- **Votre objectif**: Poursuivez l'article sur la deuxième bataille de Falloujah en reprenant juste après sa dernière phrase.

- **Texte fourni**:
Comment le faux sanctuaire de Falloujah est devenu un piège mortel pour l’insurrection

28 novembre 2004

Frappe aérienne à FalloujahE

n s’emparant de Falloujah, les troupes de la coalition et du Gouvernement irakien ont infligé des pertes considérables à l’insurrection sunnite et brisé le symbole tiré de son unique et éphémère succès.

Alors que sa phase de nettoyage se poursuit, la deuxième bataille de Falloujah est déjà devenue un modèle d’offensive en milieu urbain, une référence dans les opérations militaires modernes. Le fait même qu’elle ait eu lieu représente son principal succès : pour une armée engagée dans une mission de contre-insurrection, contraindre un adversaire à combattre pied à pied dans un environnement favorable à l’emploi des armes lourdes constitue en effet une situation idéale. Le corps expéditionnaire français en Indochine est allé jusqu’à s’enterrer à Dien Bien Phu pour mener un combat symétrique, alors que les Etats-Unis ont perdu la guerre du Vietnam sans avoir jamais réussi à y parvenir.

- **Enregistrements de données**:

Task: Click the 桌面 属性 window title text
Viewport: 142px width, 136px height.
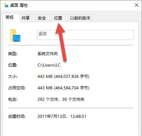Action: [19, 5]
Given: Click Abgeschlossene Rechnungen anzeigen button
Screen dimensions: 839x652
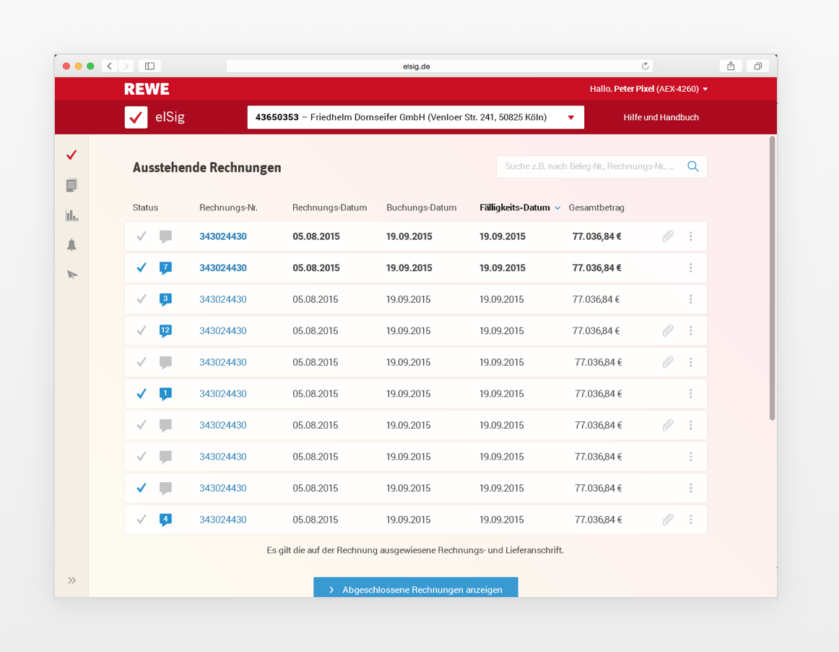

- **Réponse rédigée**:
«... Cette bataille revêt surtout une valeur symbolique, un règlement de comptes longtemps différé, et rappelle que les ennemis de la coalition restent incapables d'obtenir le moindre succès durable. »


La ville de Falloujah devait être le tombeau des Américains, mais elle s’est avérée celui de leurs ennemis. Les chiffres annoncés par la coalition ne laissent aucun doute sur l’issue de la bataille : avec au moins 1200 insurgents tués et plus de 1000 capturés, contre 54 soldats US et 8 soldats Irakiens tués, c’est bien un combat à sens unique qui a été mené. En soi, il démontre une nouvelle fois la stupéfiante efficacité des unités américaines en milieu urbain, capables de prendre des villes entières avec 10 fois moins de pertes que l’histoire récente nous l’enseigne. Ce sont toutefois les quantités énormes d’armes, de munitions et de renseignements saisis qui montrent la vraie dimension de la bataille : un piège mortel qui balaie tout espoir de victoire pour la guérilla.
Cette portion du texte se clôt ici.